## Consigne 1:
Présentez sous forme de tableau Markdown, avec les colonnes Numéro et Ligne, la partie des enregistrements qui commence par la ligne contenant « Select the Multiline Text A tool » et se termine par celle contenant « The image size is (229, 120). (x=31, y=4) ». Ces deux lignes sont incluses et les lignes vides sont omises.

## Texte extrait:
++++++

« Love is a process, not an event » (2)
En ce jour de Noël, l’œil extérieur qui contemplerait le tableau que j’offre serait sans doute pris de pitié ou de sarcasme par son pathétisme aigu : une femme au brushing froissé en voie de mèches folles et éparses, ensevelie sous différentes strates de lainages et textiles divers et informes, pelotonnée sous un monticule d’édredons et de couvertures, fixe un écran d’ordinateur portable pour tout compagnon de réveillon.
Un deuxième écran en arrière-plan crache ses films à base de traîneaux tirés par des rennes (parlant), de dialogues sur un toit près d’une cheminée fumante, ses émissions clinquantes de présentateurs et bimbos en smoking et robes bustier satinés.
Sur le parquet, un plateau maculé de miettes et d’emballages usagés, où gisent un yaourt nature au bifidus actif et un sachet de chips barbecue en guise de festin.
Le cliché mordant de l’ultra-moderne solitude.
Dehors, les retardataires se pressent d’emplir leurs caddys des derniers « médaillon de bloc de foie gras de canard aux pommes et au pain d'épices », de « chapon farci aux cèpes, truffes et porto », de « bûche pâtissière au coeur de compotées mangue-passion et fruits rouges, et sa mousse mascarpone », « d'abricots balsamiques »…. L’industrie agro-alimentaire comble de ses titres alléchants et exotiques, les aspirations à l’originalité de la parfaite hôtesse de maison dynamique et créative. Sous des guirlandes et des banderoles multicolores, des caissières épuisées font carillonner, sous leurs bonnets rouges bordés de fourrure blanche et de petites lumières clignotantes, les cloches modernes de cette fête sacrée : le bip-bip des codes-barres. Sur un ton mécanique et triste, elles lancent un « Joyeux noël » après chaque encaissement.

++++++

## Consigne 2:
Citez sans rien modifier le passage du texte sur la solitude à Noël qui commence par les mots « En ce jour de » et se termine par « compagnon de réveillon. ».

(Enregistrements issus d'un jeu de données)

++++++

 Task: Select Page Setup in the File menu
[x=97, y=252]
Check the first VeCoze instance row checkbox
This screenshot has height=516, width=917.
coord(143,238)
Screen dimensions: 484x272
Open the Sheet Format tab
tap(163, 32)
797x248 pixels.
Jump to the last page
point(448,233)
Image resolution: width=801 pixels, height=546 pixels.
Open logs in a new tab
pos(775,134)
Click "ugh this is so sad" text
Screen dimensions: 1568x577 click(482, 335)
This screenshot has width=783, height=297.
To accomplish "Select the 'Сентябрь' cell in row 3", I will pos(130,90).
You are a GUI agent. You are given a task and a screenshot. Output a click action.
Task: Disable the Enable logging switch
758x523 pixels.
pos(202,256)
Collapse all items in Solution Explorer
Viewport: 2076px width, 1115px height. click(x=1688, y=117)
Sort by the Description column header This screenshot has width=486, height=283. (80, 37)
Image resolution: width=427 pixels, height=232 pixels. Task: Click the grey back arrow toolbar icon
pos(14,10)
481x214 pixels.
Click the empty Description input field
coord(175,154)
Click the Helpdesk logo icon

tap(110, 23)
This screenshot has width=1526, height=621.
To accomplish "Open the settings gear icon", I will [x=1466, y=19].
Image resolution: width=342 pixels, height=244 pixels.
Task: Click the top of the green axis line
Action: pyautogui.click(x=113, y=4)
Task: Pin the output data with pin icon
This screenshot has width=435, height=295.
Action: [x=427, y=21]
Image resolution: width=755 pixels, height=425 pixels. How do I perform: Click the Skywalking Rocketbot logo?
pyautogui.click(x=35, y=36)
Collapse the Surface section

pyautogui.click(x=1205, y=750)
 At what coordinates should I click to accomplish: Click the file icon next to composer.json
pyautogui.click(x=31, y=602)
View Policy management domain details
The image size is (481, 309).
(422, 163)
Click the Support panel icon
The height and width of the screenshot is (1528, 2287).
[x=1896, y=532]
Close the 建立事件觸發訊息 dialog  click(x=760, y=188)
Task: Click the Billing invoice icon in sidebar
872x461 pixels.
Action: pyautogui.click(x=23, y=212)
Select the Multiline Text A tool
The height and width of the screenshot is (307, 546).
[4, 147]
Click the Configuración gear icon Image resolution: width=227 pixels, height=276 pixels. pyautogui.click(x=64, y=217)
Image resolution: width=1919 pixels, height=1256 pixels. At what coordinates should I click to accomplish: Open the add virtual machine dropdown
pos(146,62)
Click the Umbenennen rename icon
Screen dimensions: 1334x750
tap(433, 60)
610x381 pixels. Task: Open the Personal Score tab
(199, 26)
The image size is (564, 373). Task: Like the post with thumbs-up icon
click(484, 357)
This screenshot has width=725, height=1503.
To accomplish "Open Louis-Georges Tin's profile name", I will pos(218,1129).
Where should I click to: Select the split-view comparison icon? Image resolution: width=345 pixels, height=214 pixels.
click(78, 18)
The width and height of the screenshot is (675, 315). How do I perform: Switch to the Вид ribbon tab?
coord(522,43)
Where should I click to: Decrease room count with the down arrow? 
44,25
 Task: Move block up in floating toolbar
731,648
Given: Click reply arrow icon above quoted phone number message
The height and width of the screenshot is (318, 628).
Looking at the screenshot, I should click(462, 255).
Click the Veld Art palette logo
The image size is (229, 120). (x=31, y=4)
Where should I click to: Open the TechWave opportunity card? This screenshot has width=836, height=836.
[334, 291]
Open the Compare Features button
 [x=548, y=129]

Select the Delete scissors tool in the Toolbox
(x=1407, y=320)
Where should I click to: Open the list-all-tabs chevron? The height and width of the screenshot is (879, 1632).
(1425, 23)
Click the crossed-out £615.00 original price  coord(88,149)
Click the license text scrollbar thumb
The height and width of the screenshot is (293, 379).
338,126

++++++

## Réponse finale 1:
| Numéro | Ligne |
|---|---|
| 1 | Select the Multiline Text A tool |
| 2 | The height and width of the screenshot is (307, 546). |
| 3 | [4, 147] |
| 4 | Click the Configuración gear icon Image resolution: width=227 pixels, height=276 pixels. pyautogui.click(x=64, y=217) |
| 5 | Image resolution: width=1919 pixels, height=1256 pixels. At what coordinates should I click to accomplish: Open the add virtual machine dropdown |
| 6 | pos(146,62) |
| 7 | Click the Umbenennen rename icon |
| 8 | Screen dimensions: 1334x750 |
| 9 | tap(433, 60) |
| 10 | 610x381 pixels. Task: Open the Personal Score tab |
| 11 | (199, 26) |
| 12 | The image size is (564, 373). Task: Like the post with thumbs-up icon |
| 13 | click(484, 357) |
| 14 | This screenshot has width=725, height=1503. |
| 15 | To accomplish "Open Louis-Georges Tin's profile name", I will pos(218,1129). |
| 16 | Where should I click to: Select the split-view comparison icon? Image resolution: width=345 pixels, height=214 pixels. |
| 17 | click(78, 18) |
| 18 | The width and height of the screenshot is (675, 315). How do I perform: Switch to the Вид ribbon tab? |
| 19 | coord(522,43) |
| 20 | Where should I click to: Decrease room count with the down arrow?  |
| 21 | 44,25 |
| 22 |  Task: Move block up in floating toolbar |
| 23 | 731,648 |
| 24 | Given: Click reply arrow icon above quoted phone number message |
| 25 | The height and width of the screenshot is (318, 628). |
| 26 | Looking at the screenshot, I should click(462, 255). |
| 27 | Click the Veld Art palette logo |
| 28 | The image size is (229, 120). (x=31, y=4) |

## Réponse finale 2:
En ce jour de Noël, l’œil extérieur qui contemplerait le tableau que j’offre serait sans doute pris de pitié ou de sarcasme par son pathétisme aigu : une femme au brushing froissé en voie de mèches folles et éparses, ensevelie sous différentes strates de lainages et textiles divers et informes, pelotonnée sous un monticule d’édredons et de couvertures, fixe un écran d’ordinateur portable pour tout compagnon de réveillon.